• Problem details: Copy out word for word the stretch of items from the line containing "Import an image with the picture icon" through the final line of the items, including both ends.

*-*-*

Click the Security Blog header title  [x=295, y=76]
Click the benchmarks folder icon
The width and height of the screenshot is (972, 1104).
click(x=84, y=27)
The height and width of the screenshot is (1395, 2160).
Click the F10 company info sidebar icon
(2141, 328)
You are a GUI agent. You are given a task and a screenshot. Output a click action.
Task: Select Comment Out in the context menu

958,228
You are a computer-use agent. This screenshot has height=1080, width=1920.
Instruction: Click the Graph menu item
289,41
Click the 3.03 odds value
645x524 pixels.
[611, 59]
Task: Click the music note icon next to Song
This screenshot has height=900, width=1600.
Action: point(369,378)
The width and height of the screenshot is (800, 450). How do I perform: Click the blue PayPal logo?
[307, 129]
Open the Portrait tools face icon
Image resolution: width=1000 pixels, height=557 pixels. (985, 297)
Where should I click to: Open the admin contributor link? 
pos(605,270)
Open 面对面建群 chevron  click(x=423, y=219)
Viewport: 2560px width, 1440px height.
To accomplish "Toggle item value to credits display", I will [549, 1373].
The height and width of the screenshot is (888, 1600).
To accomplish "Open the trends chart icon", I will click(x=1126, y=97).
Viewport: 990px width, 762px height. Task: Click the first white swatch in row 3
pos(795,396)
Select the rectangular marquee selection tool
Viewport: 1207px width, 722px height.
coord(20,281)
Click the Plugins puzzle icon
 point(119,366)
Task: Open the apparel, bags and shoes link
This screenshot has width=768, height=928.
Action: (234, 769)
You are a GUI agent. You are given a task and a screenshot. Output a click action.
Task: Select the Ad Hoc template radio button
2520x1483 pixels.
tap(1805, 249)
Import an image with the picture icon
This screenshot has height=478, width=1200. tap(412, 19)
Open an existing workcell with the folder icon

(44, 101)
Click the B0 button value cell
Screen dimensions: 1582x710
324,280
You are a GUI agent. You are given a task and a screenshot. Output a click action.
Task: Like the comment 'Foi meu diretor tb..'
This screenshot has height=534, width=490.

*-*-*

• Result of this exercise:
Import an image with the picture icon
This screenshot has height=478, width=1200. tap(412, 19)
Open an existing workcell with the folder icon

(44, 101)
Click the B0 button value cell
Screen dimensions: 1582x710
324,280
You are a GUI agent. You are given a task and a screenshot. Output a click action.
Task: Like the comment 'Foi meu diretor tb..'
This screenshot has height=534, width=490.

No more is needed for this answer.